What you need to do.
**a.** Please retype everything in the article on African soil from "Rapid population growth" down to "is lashing back.", keeping the original wording.
**b.** According to the article on African soil, how many people in Africa are already chronically malnourished?

Africa's future lies in the land itself, U.N. experts and scientists

warned Saturday.

 

Deforestation, overgrazing and harmful irrigation practices are

transforming vast areas of the world's poorest continent into virtual

wasteland. National economies are crippled, fueling social and

political havoc.

 

The effects of generations of exploitation are being felt by farmers

in the village of Ahoue, 12 kilometers (8 miles) east of Ivory

Coast's commercial capital, Abidjan.

 

Once a place of plenty, checkerboard patches of land on the

surrounding hillsides now lie bare from years of erosion. Remie Ake,

one of the village's richest landowners, says more than a quarter of

his family's 200 hectares (500 acres) is barren.

 

"The land is tired," Ake said. "And our people are suffering without

food. There is no work for them any more, and each year there is less

food on the table."

 

Unless current trends are reversed, Africa will be unable to feed

two-thirds of a projected 1 billion population in 2025, according to

a United Nations-World Bank study released Saturday to coincide with

World Food Day. Already 200 million people are chronically

malnourished, double the figure 30 years ago.

 

Most Africans today eat about four-fifths of what they did in the

1950s, when the continent was a net exporter of food.

 

It all comes down to the soil.

 

In an era when chemical fertilizers, pesticides and modern machinery

have boosted food production to record levels in the United States

and Canada, African farmers struggle to survive using shortsighted

farming methods that often degrade the fragile soil, said Hans van

Ginkel, rector of the U.N. University, which has research facilities

around the world.

 

For generations, subsistence planters, stock herders and loggers have

engaged in a battle with the land. They slash and burn virgin forests

and savanna grasslands, often replacing them with cash crops that

leech life-giving nutrients such as potassium and nitrogen from the

soil.

 

Rapid population growth in burgeoning urban slums such as Lagos and

Kinshasa has increased the pressure on the overtaxed soil. Erosion

and floods are often the result.

 

The land is lashing back.

 

"The low fertility of African soils is the single most critical

impediment to the region's economic development," Van Ginkel said in

the study. "We cannot begin to make real progress in the battle

against poverty and malnutrition in Africa until the problem of

degraded soil is addressed."

Given entries.

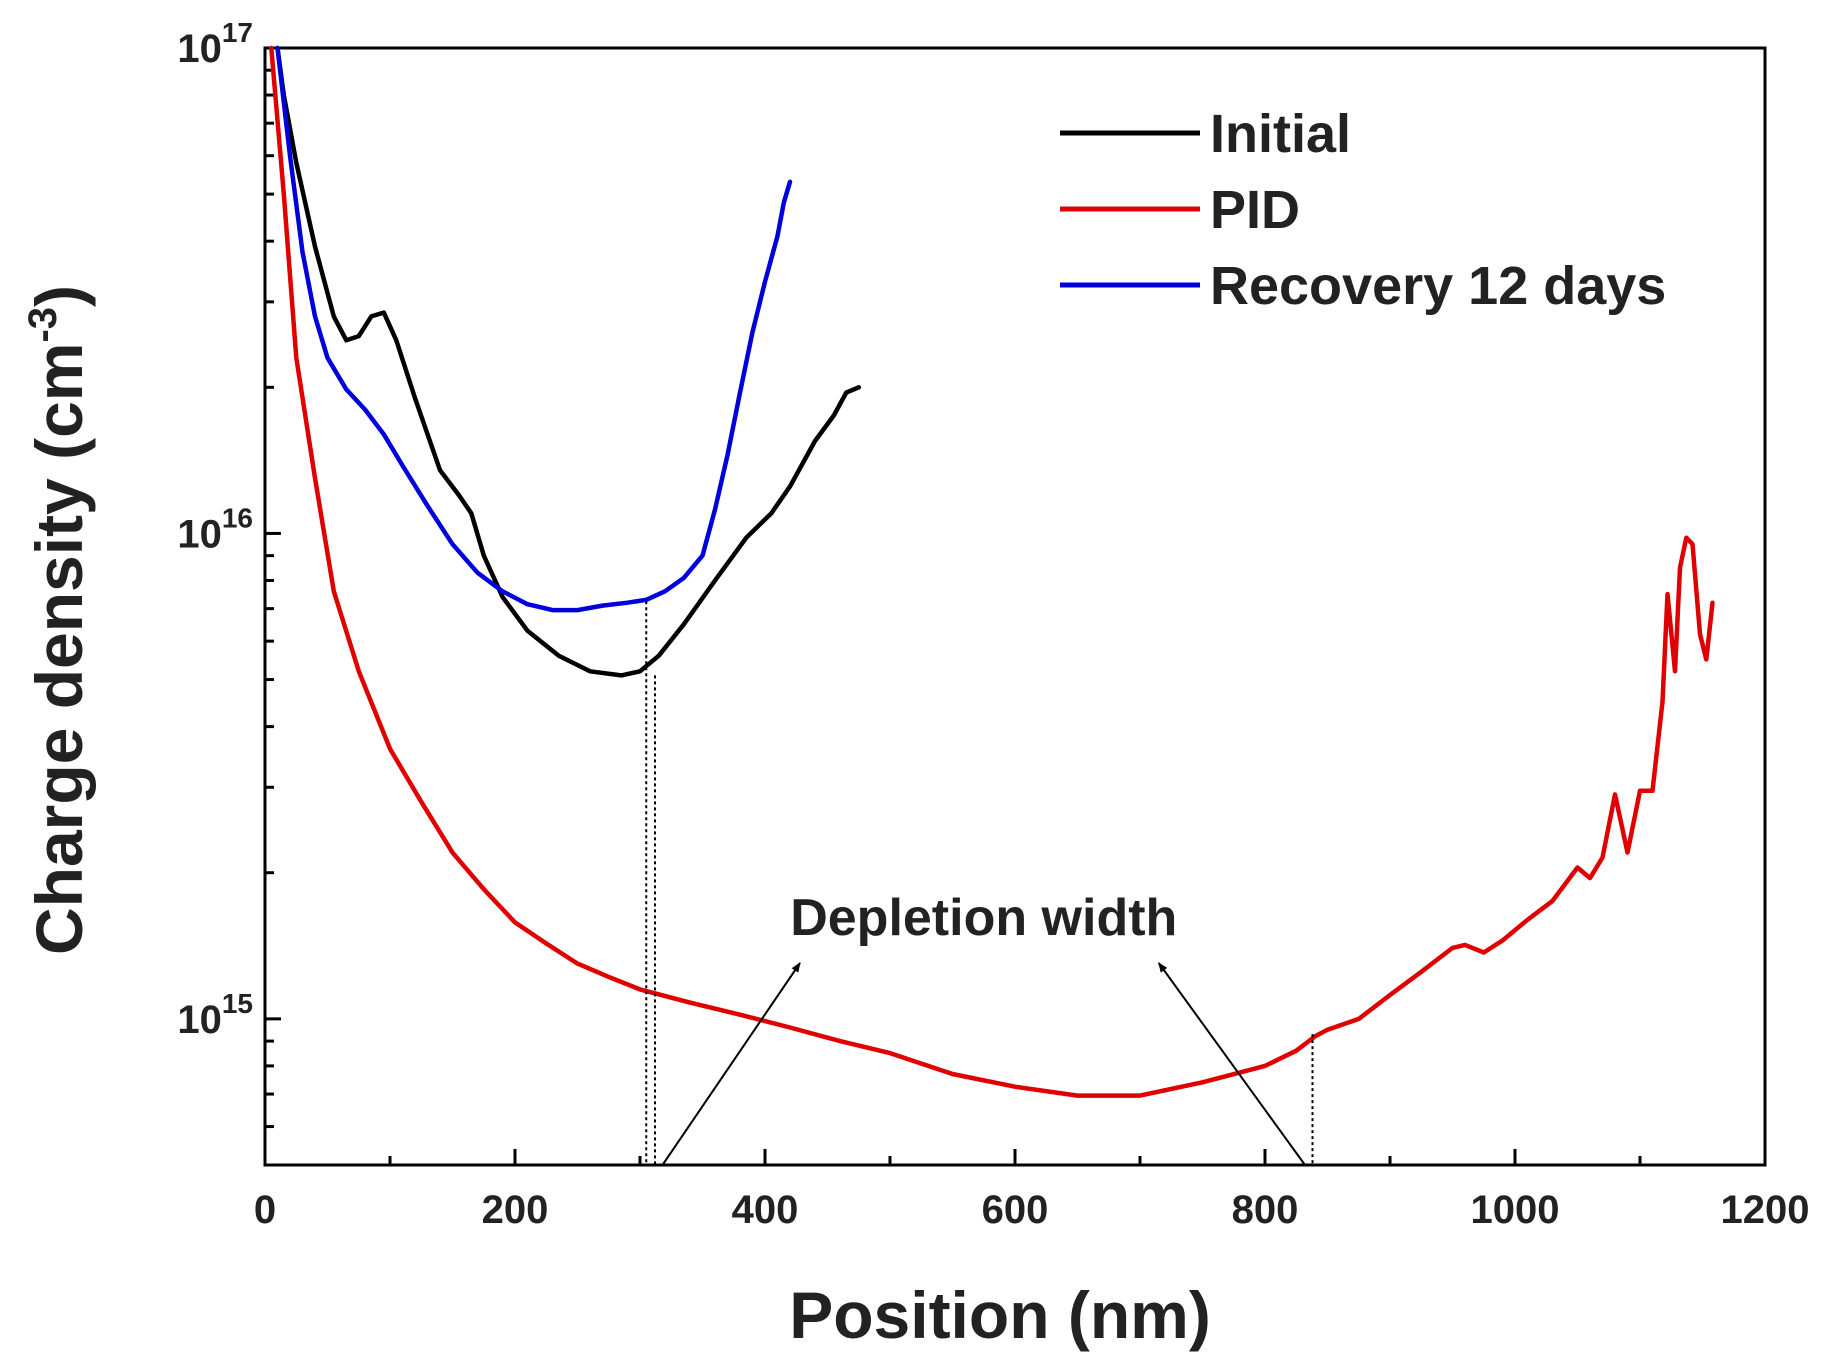 The width and height of the screenshot is (1830, 1368). I want to click on y-tick-label: 1017, so click(215, 44).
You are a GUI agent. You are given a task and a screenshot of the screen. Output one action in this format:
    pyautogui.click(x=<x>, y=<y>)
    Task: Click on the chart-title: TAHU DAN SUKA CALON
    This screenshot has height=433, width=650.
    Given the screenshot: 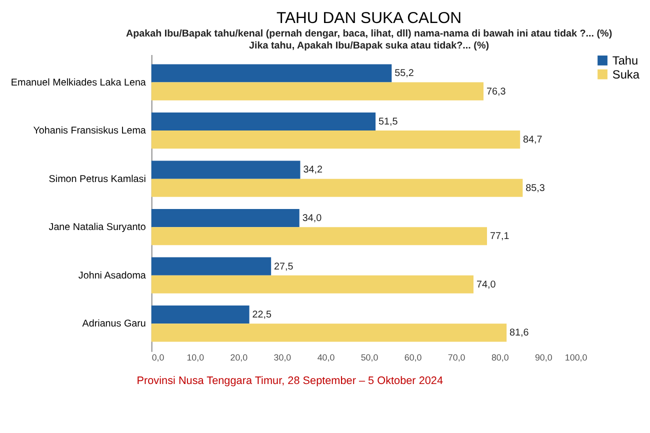 What is the action you would take?
    pyautogui.click(x=369, y=18)
    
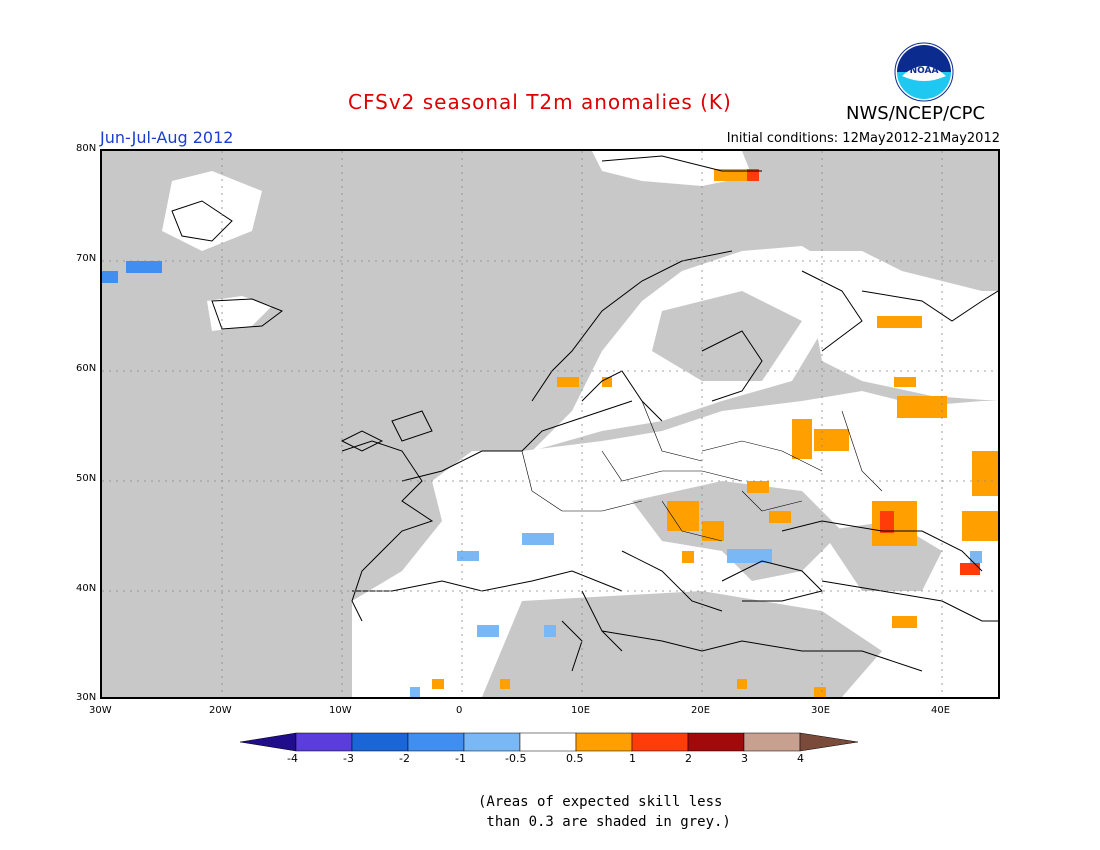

Responses to the exercise.
**a.**
Rapid population growth in burgeoning urban slums such as Lagos and

Kinshasa has increased the pressure on the overtaxed soil. Erosion

and floods are often the result.

 

The land is lashing back.

**b.** 200 million people, double the figure of 30 years earlier.